### TEXT SHOWN
┄┄┄┄┄┄┄┄┄┄

While it is important to convey the weakness of the chain of custody of the evidence (gospels), you might want to mention Paul's letters as they date from about AD50. I don't know the chain of custody for these.

Not mentioning them, makes it look like you might be exagerating the gap between events and the texts. Not that I think this will convince the faithful. Your own formula, explains in part why. How likely is an avowed atheist likely to tell them God exists. "I shouldn't believe sources that that indicate p is [false] unless there is a reasonable expectation that they would have informed me that p was [true]"

I think this may be why Sam Harris feels atheists should stop identifying themselves as atheists, and instead as truth seekers. If we argue that atheists are not necessarily blinded by their initial position, then we must also accept that religious people can regard truth as more important than a vested interest in religion.

I am not so sure Christianity's success is mostly due to belief in miracles as your first paragraph suggests. I think Christianity emerged in an era when everyone believed in gods and miracles.

Matt McCormick said...

Thanks for your comment Paulv. I Corinthians, Paul's earliest letter, is usually dated at in the mid 50s. So that's relevant. But it isn't considered one of the Gospel Accounts about Jesus and it doesn't allege to present the story of Jesus' resurrection (although Paul seems to believe it and it spreading the story around.) I'm trying to keep the discussion in the paper from exploding into a very large discussion of boring New Testament archeology and history. But doing that may, as you say, set me up for some objections.

MM

Jon said...

Of course not.

Eric Sotnak said...

This is very much off the cuff, but...

Suppose Zeke believes that there are no invisible stealth elephants on the basis of his failure to observe any. Zelda replies, "of course you don't observe them - they are invisible and stealthy, and that's exactly why we should expect you not to observe them if they did exist!"

┄┄┄┄┄┄┄┄┄┄

[Data listing]

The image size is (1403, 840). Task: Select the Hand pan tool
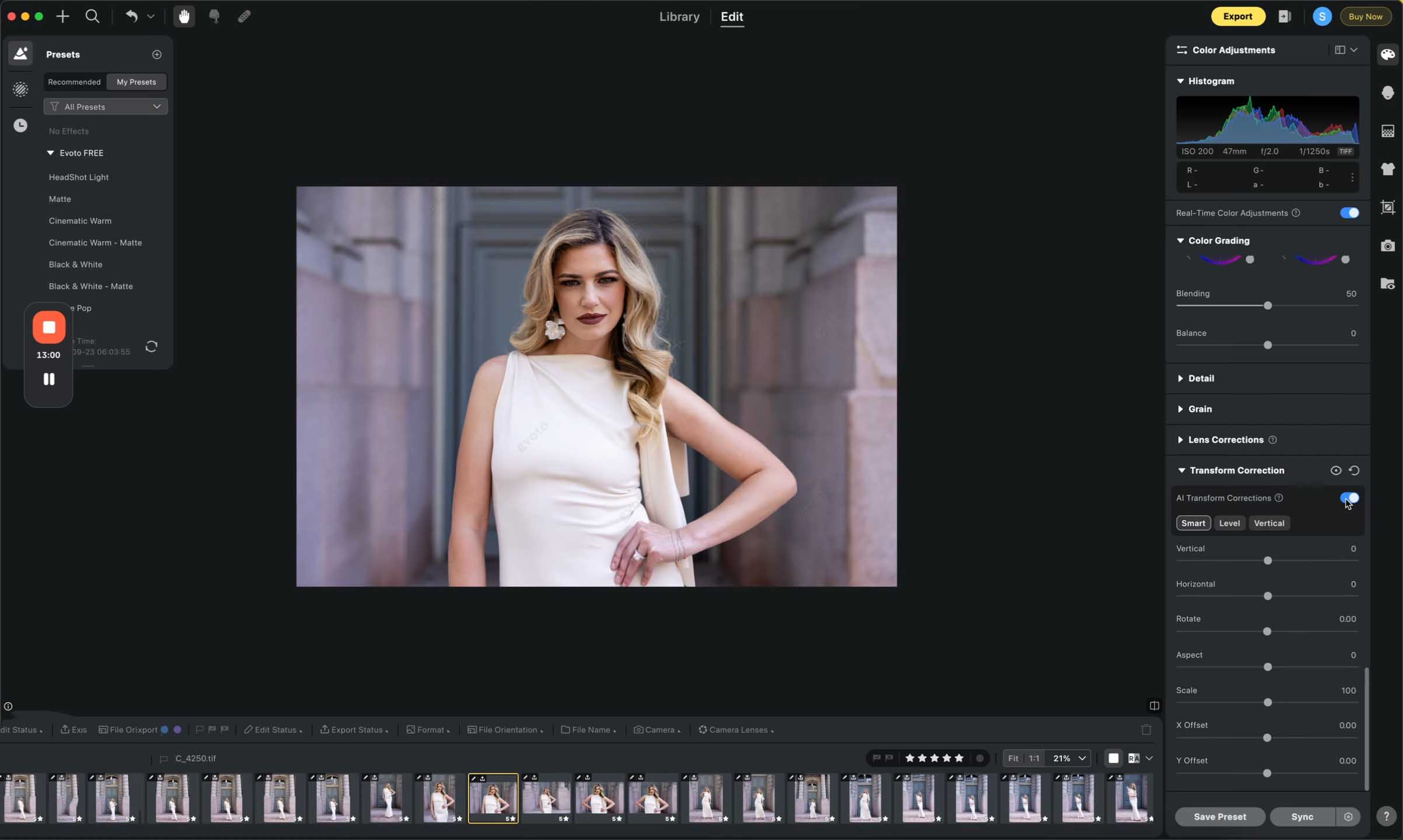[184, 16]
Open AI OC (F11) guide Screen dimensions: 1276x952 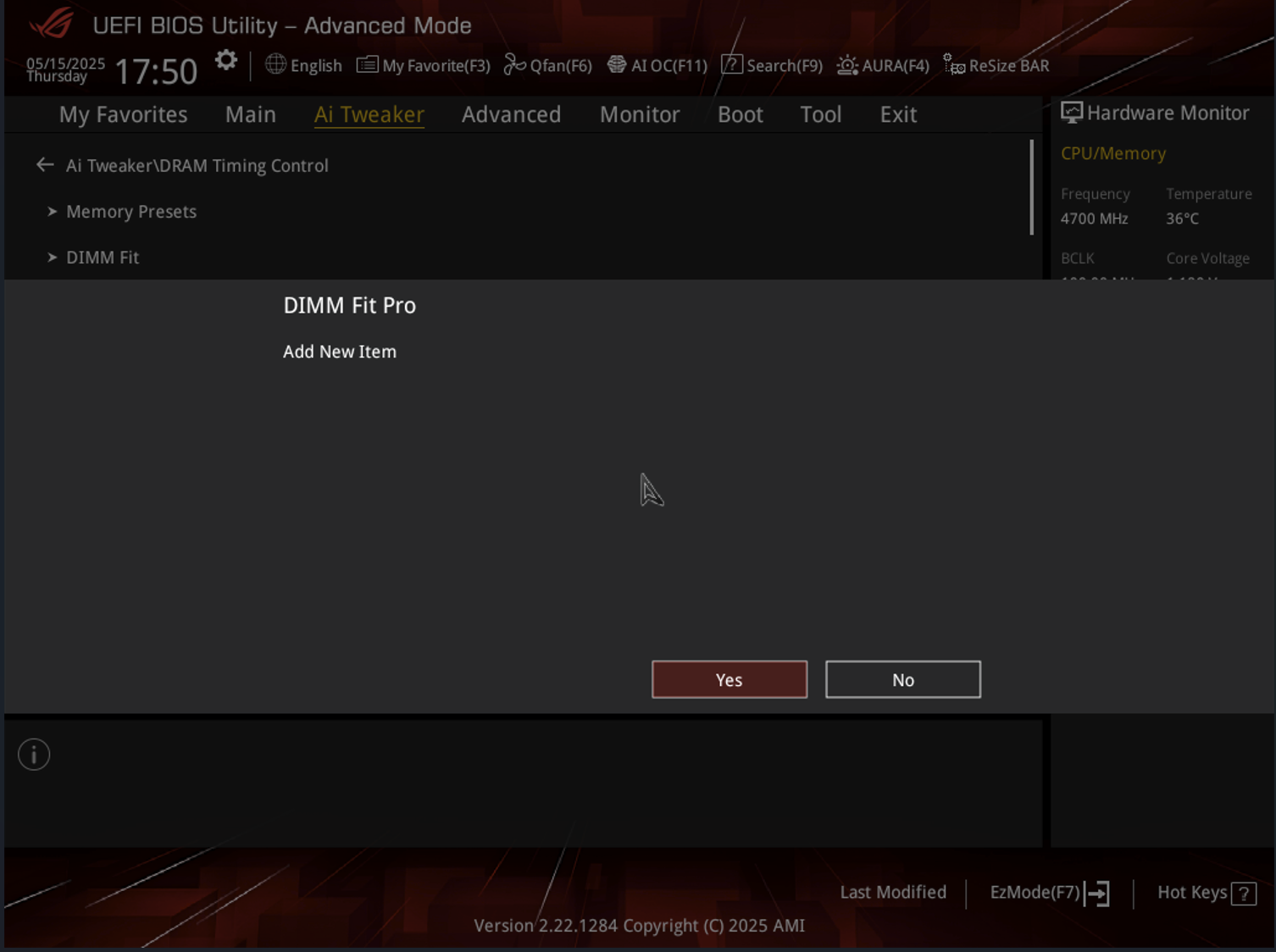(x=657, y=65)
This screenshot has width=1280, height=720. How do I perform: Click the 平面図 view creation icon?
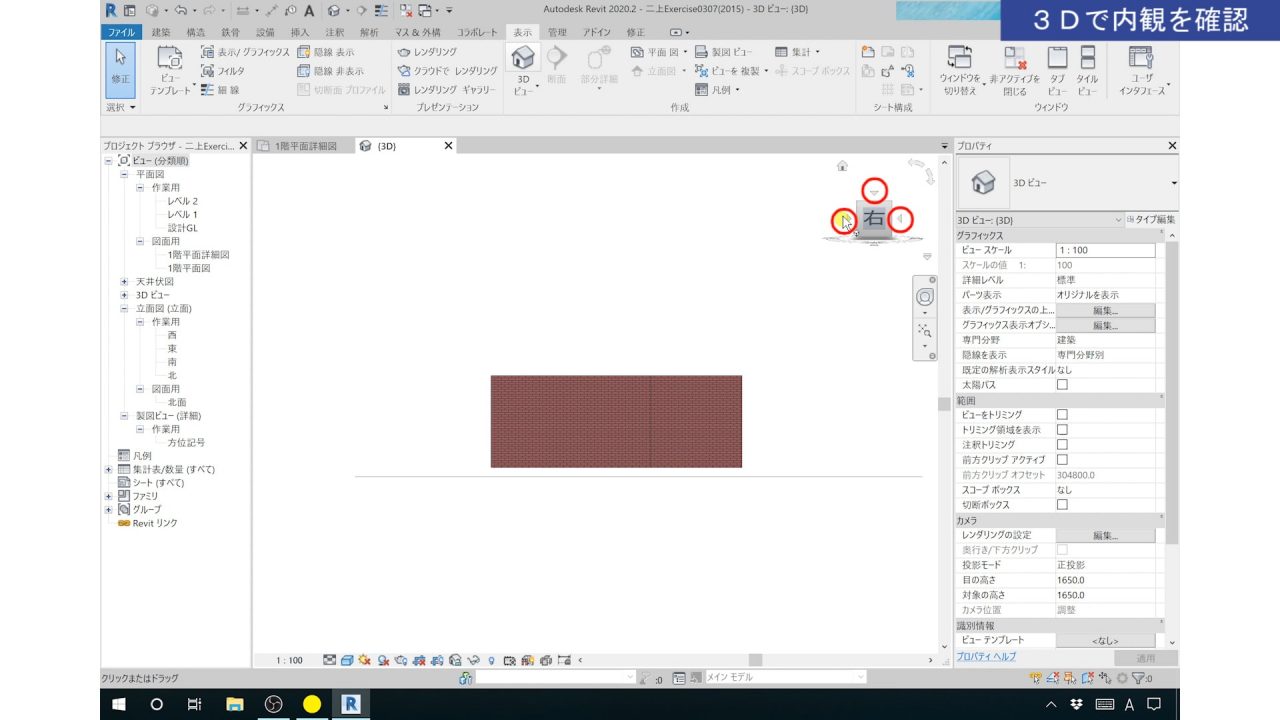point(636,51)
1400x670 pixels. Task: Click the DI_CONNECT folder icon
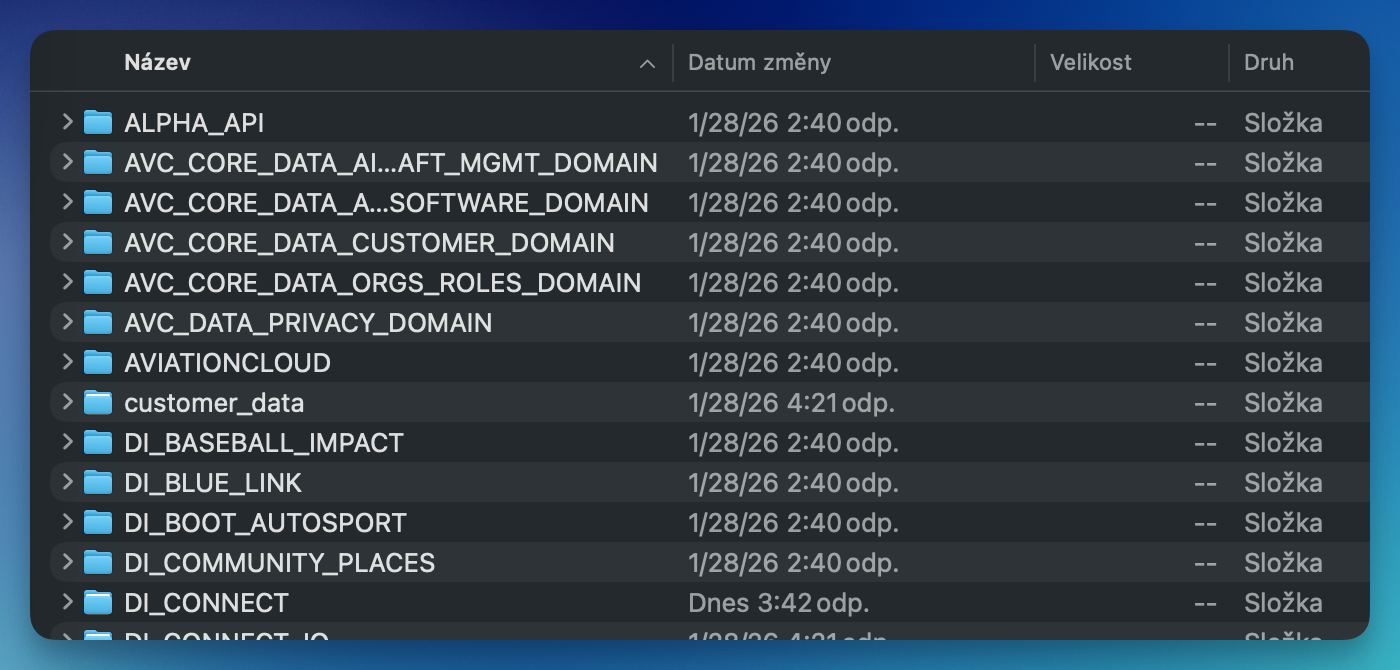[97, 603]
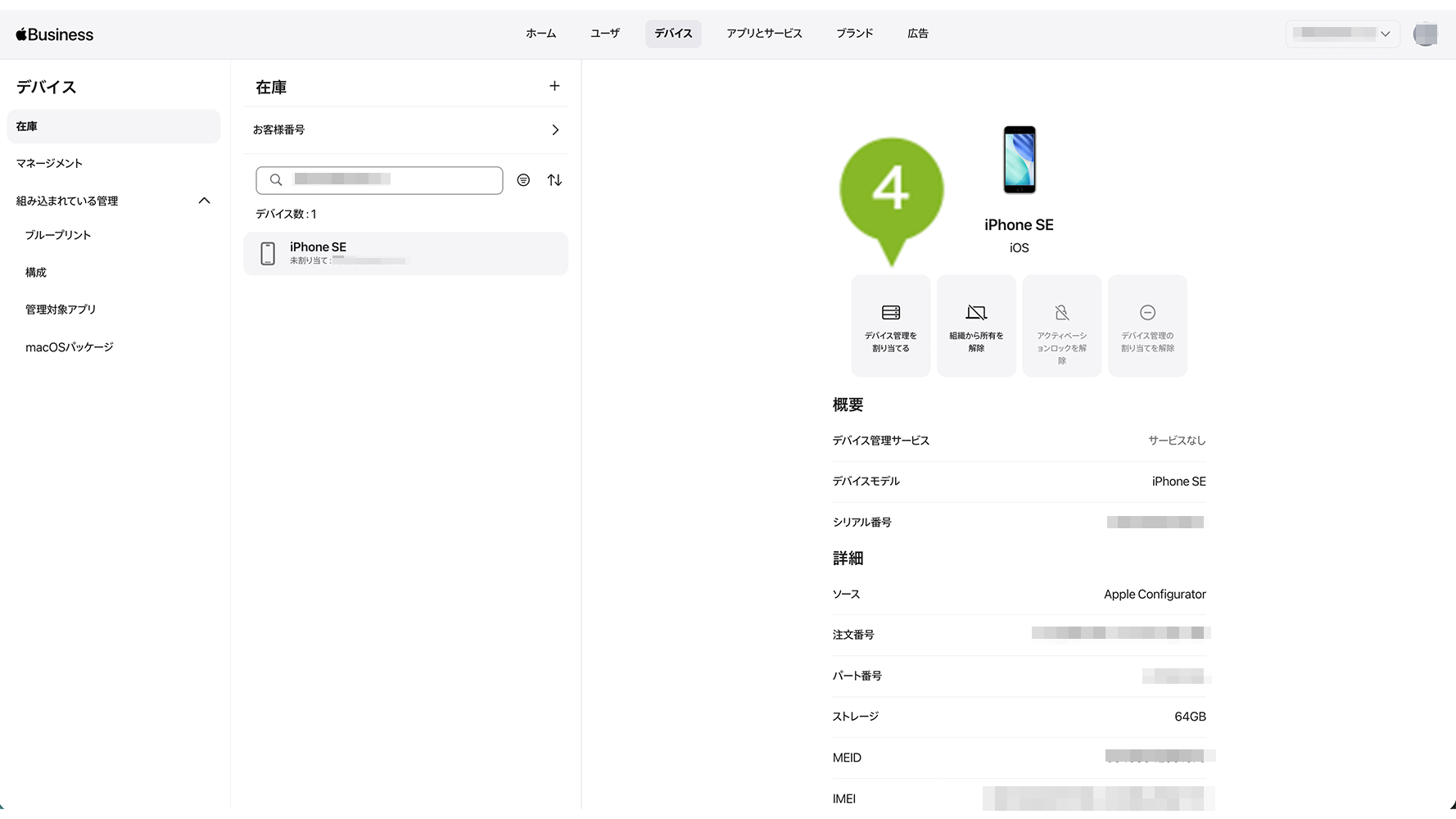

┄┄┄┄┄┄┄┄┄┄

### EXERCISES
1. According to the comment thread, which letter is Paul's earliest, and when is it usually dated?
2. Summarize the comment thread in two sentences.
3. Continue the comment thread about evidence for the gospels from where it stops.

### RESPONSES PER TASK
1. I Corinthians is Paul's earliest letter, and it is usually dated to the mid 50s.

2. One commenter suggests mentioning Paul's letters, which date from about AD 50, so that the gap between events and texts does not look exaggerated, and doubts that Christianity's success is mostly due to belief in miracles. Matt McCormick replies that I Corinthians, usually dated to the mid 50s, is not a Gospel account and that the paper avoids a long discussion of New Testament history, and Eric Sotnak then begins an example about invisible stealth elephants.

3.
Does this example pose any problems for your counter-evidence principle?

Matt McCormick said...

Hello Prof. Sotnak, and good to hear from you. Smart atheists have a moral responsibility to not merely lurk, you know.

Is the invisible elephant a counter example? First, I don't intend to defend a hard positivist line with the CEP. And it need not be a universal principle of evidence, but I think it is reasonable to apply it to cases like the Jesus one.
Second, if someone believes in invisible elephants reasonably, then I take it that they must have some reasons or other, and there must be hypothetical conditions under which they would conclude that the elephants don't exist. If they wouldn't allow that there are no invisible elephants under any circumstances, then they are being unreasonable. (I hadn't realized how related Flew's Invisible Gardener example was here). Probably unlike the younger, atheist Flew, I am willing to employ "evidence" here in a very broad sense.
Third, the argument for Jesus' divinity and God's existence that is in question here is one that is based upon Jesus' miracles, and the evidence that they really happened. There are other theists who might resemble your invisible elephantists and who would not defend the Biblical argument for the resurrection. They might insist that God exists no matter what the evidential circumstances. I'll deal with that silly position differently, and not with this argument. My intention here is to take those Christians seriously who think that the Bible gives them adequate evidence for a belief in the resurrection of Jesus and show what a poor body of evidence that really is.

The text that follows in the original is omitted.